Darn fine post, Red. Darn fine...

Molly Roach said...

Thanks for this very thoughtful reflection. Great summary of the recurring temptations.

romishgraffiti said...

How often--and here I speak to my fellow moms--are we harshly critical about what someone else's kids do or say or wear or get involved in--and yet we'll make excuses for those same things, major, minor, and everywhere in between, for our own?

We had to kick a kid out of our Youth retreat for drug posession. When we got home we were interrogated by a mom (not related to the kid) about whether we made sure it was the right kid, we followed explicit protocol for removing him (there wasn't one just fyi), etc. She took a personal interest in it because she felt she and her son were arbitrarily mistreated when her son was suspended for cheating once. She literally told us to our faces that "My son is a good kid, and rules were made for the bad kids." It was all I could do to keep my jaw from dropping to the floor.

I've noticed when addressing the abuse scandal, the faithful Catholic has to pepper his responses with many a disclaimer precisely so he can not be white-washing or making excuses while at the same time not letting others sneak in falsehoods. We see this especially with #6. I can't begin to count the number of indignant articles about the scandal that just can't resist the urge to imply or directly state that the abuse is uniquely Catholic or that some Catholic practice or doctrine causes or contributes to either abuse instances, or to coverups. Once one does that, then looking at segments of society outside the Church becomes fair game. However, I still feel the need for the disclaimer: "Ok, you just asserted that Catholic teaching caused this. I think that can be disproven by looking at similar instances in public schools; but just to be clear, remember that you opened that door, not me."

In any case, my new campaign bumper-sticker against child abuse reads: Call the cops, don't leave it to chanceries.

Siarlys Jenkins said...

I could quibble about #6, but the entire post is so well written I won't. I am reminded a little of the priest who said he favored making the vow of celibacy optional, because it was a sacrifice he wanted to make, and there wasn't much of a sacrifice when he didn't have any choice.

Deirdre Mundy said...

Siarlys-- so should we make fidelity to one's spouse optional, because it would be so much more meaningful if it WASN'T in the vows?

Priests do have a choice about celibacy---they take a vows appropriate to their vocation (as married people do) and then every day have the choice to remain faithful to the vows or to break them.

Siarlys Jenkins said...

To all practical purposes Deirdre, fidelity to one's spouse IS optional. I believe that such vows should only be made with the intention of keeping them, but I have known people who claimed they had an "open marriage." I can't think of one that didn't end in divorce either.
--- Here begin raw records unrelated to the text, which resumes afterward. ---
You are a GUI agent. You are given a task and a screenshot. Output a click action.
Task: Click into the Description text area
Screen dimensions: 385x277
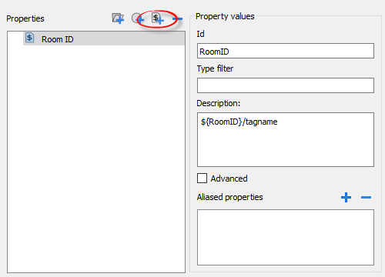[286, 139]
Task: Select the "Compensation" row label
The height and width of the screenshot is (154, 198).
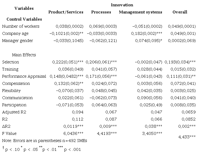Action: click(x=16, y=83)
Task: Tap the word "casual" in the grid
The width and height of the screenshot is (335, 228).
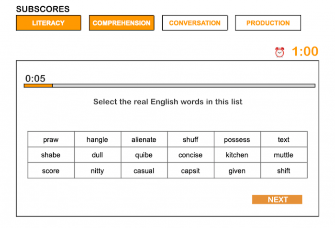Action: tap(144, 171)
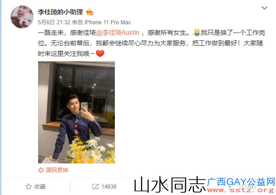Open the 14936 repost count
276x195 pixels.
coord(109,187)
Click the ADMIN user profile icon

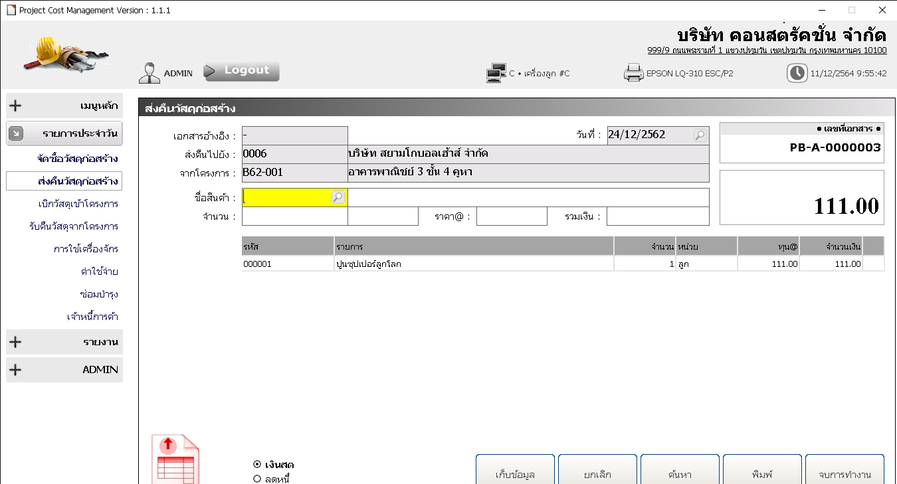(150, 73)
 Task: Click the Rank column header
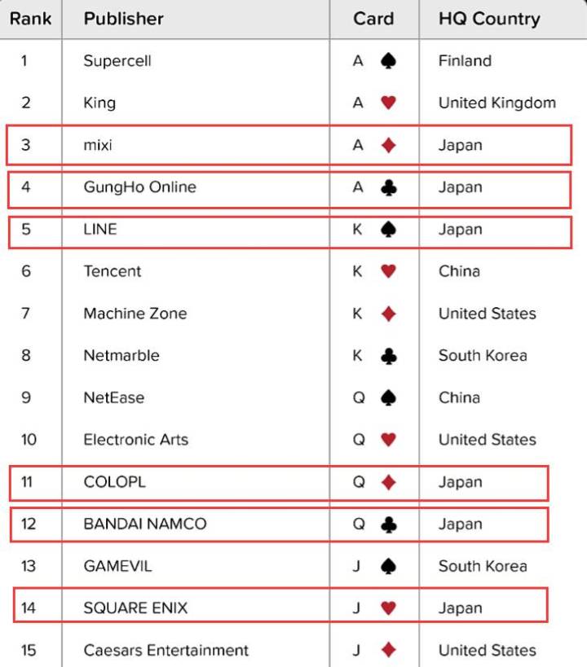[30, 18]
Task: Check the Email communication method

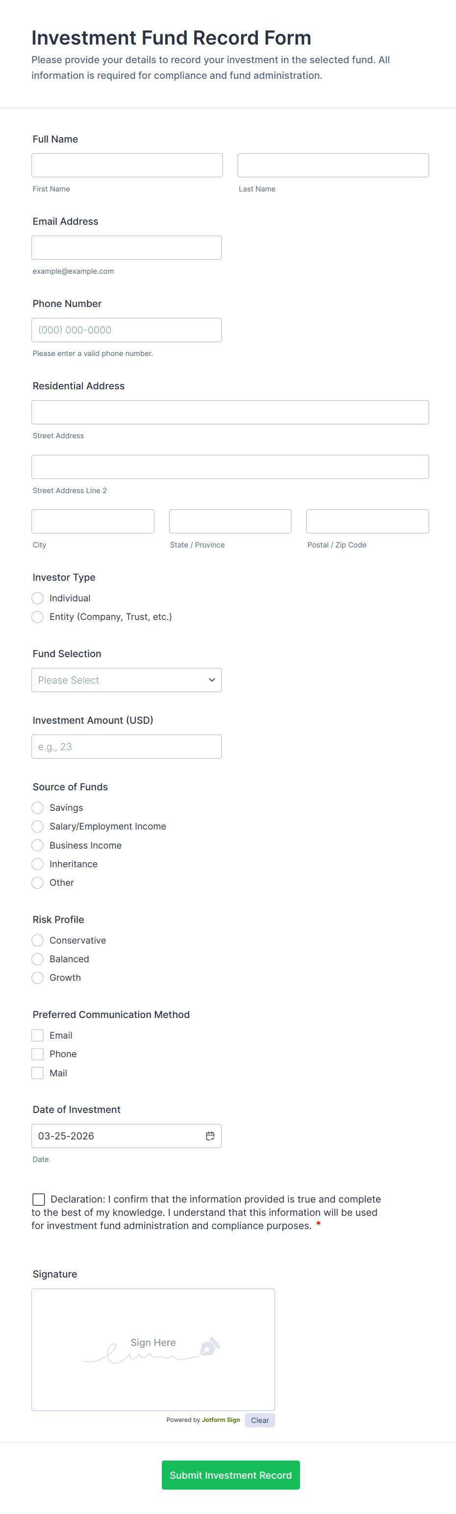Action: click(x=38, y=1035)
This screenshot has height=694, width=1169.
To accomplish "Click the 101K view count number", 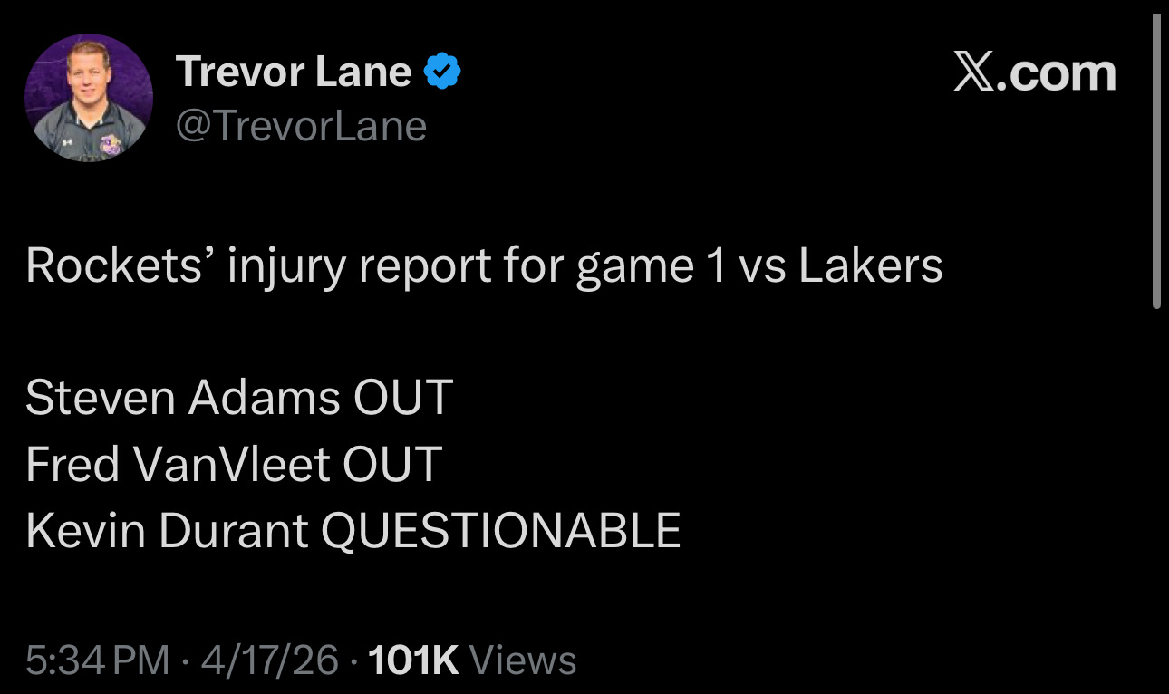I will click(414, 660).
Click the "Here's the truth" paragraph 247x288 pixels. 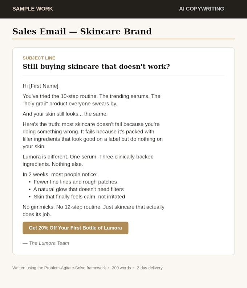point(93,135)
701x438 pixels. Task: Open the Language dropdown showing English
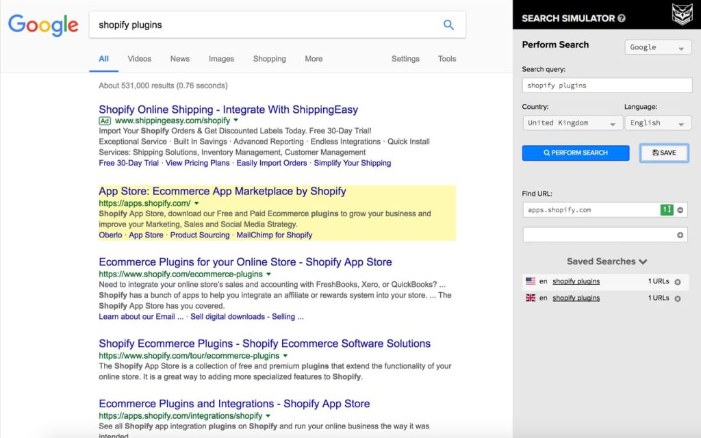pos(658,123)
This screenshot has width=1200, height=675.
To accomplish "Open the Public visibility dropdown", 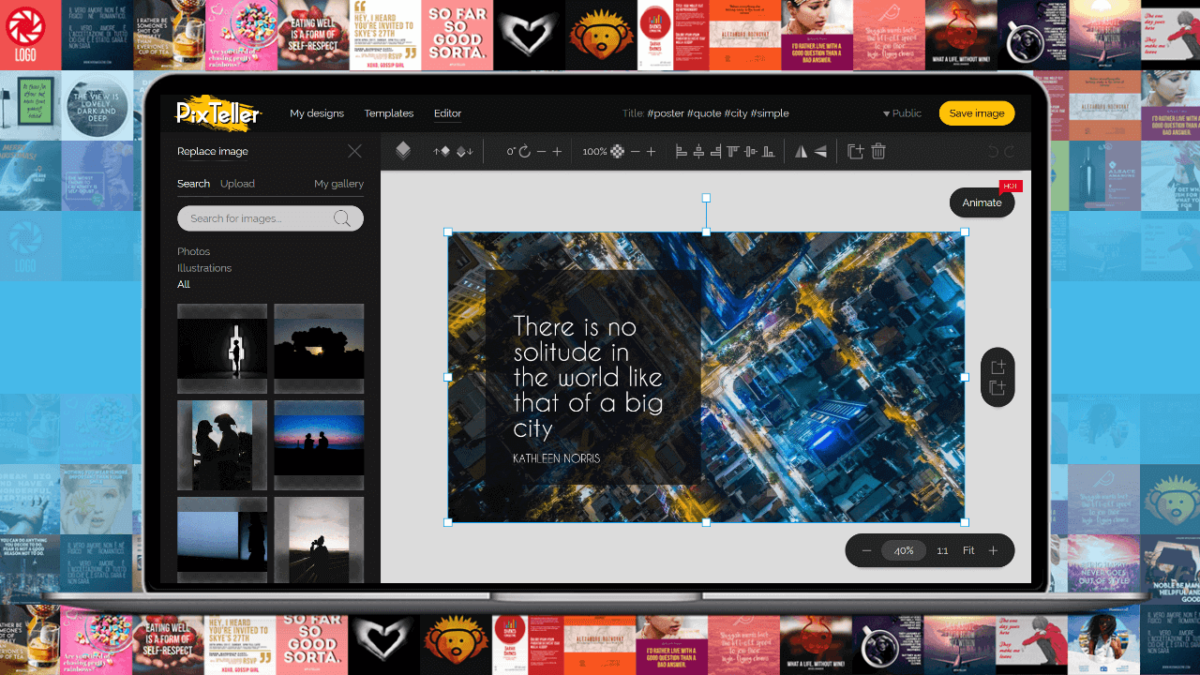I will pyautogui.click(x=901, y=113).

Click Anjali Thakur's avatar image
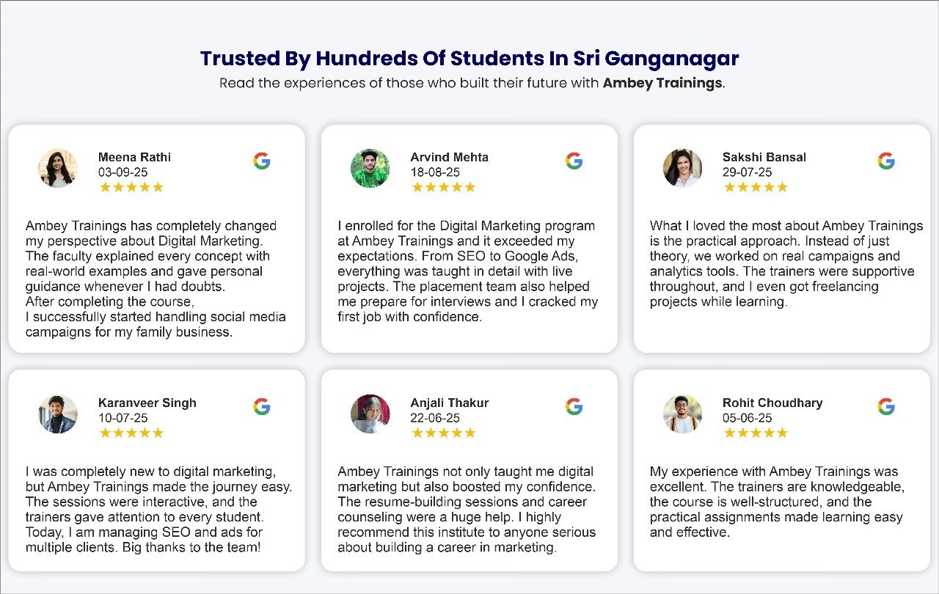pos(370,414)
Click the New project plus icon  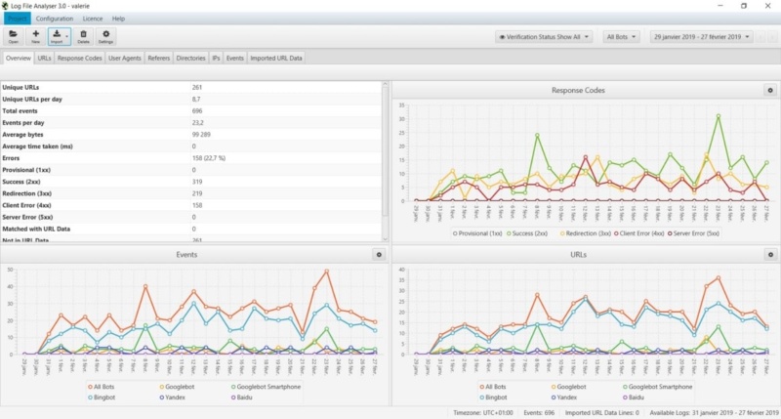[36, 35]
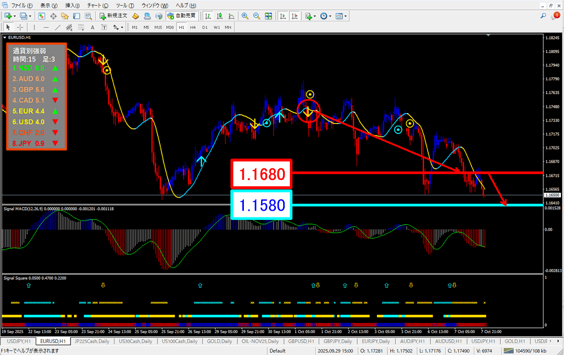Select the Fibonacci retracement tool
Screen dimensions: 564x355
click(x=80, y=27)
Applying that to priests... celibacy is not the ESSENCE of priesthood, in the same manner that fidelity is the ESSENCE of marriage. That is, unless you are one of those who believe that each of us is entitled to "marry" whoever or whatever we wish... another man, another woman, my car, dog, horse, my favorite tree...

Tony said...

I never defend child abuse. But the media seems to want to tar the whole church for the actions of a few. I trot out many of those reasons to:

1. Show the blatant media bias when reporting child abuse.

2. Try and find the root causes so we can reform the Church in an effective and holy way.

So why did these sorts of abuses start in the 60's, peak in the 70's and drop off in the 80's? What happened during that time that might have contributed to the problem? Vatican II? Hippies? Free love? General permissiveness of society? Breakdown of morals in the family? The increase in the use of birth control?

Lots of things happened that might cause the problem. If we can identify them, we can take steps to help solve them.

Siarlys Jenkins said...

Tony, what makes you think these sorts of abuses started in the 60s? How about the 19th, 16th, 13th, and 11th centuries? And earlier? When there was little or no secular police jurisdiction, there was nothing to stop it, or to tabulate it.

(Some of those 60s kids did think they had invented sex or something. All they invented was flaunting it.)